Vida honrada

Quando, no dia 17 de maio de 1985, Emília nasceu, quis registrar o esplendor. Fui em busca das palavras. E quando já me parecia impossível a tarefa, porque me vieram tantas, gravei num pedaço de papel:

“Nasceu Emília e isso basta! Para que outras palavras para quem todas as palavras não bastam?”.

Estas ainda são as palavras. Agora, não para Emília, mas para mim mesmo e aos meus , eu precisei de outras palavras. E tantas novamente encontrei. Mas desta vez, só pude organizá-las numa extensa metáfora.

E como eu me encontrasse suspenso sobre o abismo, olhei para além desse abismo e vi um vasto jardim. Que eu já vislumbrava, mas ainda não percorrera. Olhei então para traz e reconheci. Era o salão da memória e das lembranças. Saltei o abismo e cheguei ao salão.

Nele, as folhas dos livros vinham até mim e me contavam toda a história. Nele, se o silêncio surgisse absoluto como uma surdez exasperante, uma música suave tocava. Um sorriso conhecido do nada surgiria quando eu, olhando-me no espelho, não me reconhecessse. A voz mais bela eu ouviria, quando a minha própria voz se perdesse.

E nele fui andando e vi que um salão terminava em outro salão, que termina em outro e em outro… Andei até compreender que aquele era o caminho para o infinito das origens. Diante dessa certeza voltei, porque a compreensão iluminava todo o resto.
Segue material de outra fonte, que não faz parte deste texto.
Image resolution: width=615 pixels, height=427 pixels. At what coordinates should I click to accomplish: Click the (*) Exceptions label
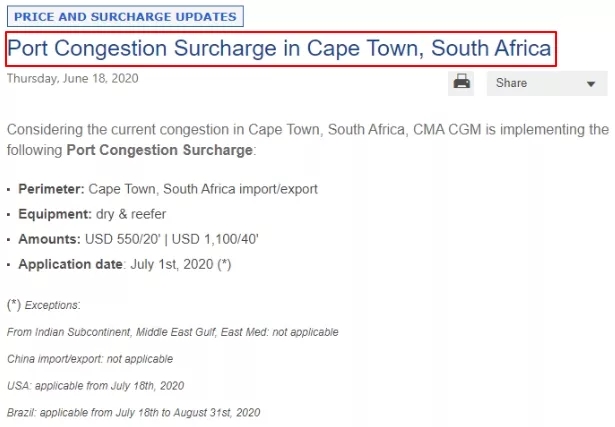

Já sobre o abismo, uma ponte se formara. E ela estampava em suas vigas nomes e rostos conhecidos. E todos eram bons. Atravessei. Na entrada do jardim, um convite, que também era uma advertência: “Entre sem pressa, porque afinal, ninguém chegará mesmo aos meus limites”. Havia planíceis sem fim, vales profundos, montanhas majestosas. Tudo iluminado pelo sol das primeiras horas da manhã.

Pisei sobre ervas miúdas, dessas que a gente nem procura saber o nome. E como era macia a relva, tirei os sapatos, as meias e, descalço, prossegui. Encontrei um campo de flores, de cores conhecidas e outras que jamais vira. Tão delicadas que me aproximei apenas até o limite de não tocá-las.  E o perfume delas era doce.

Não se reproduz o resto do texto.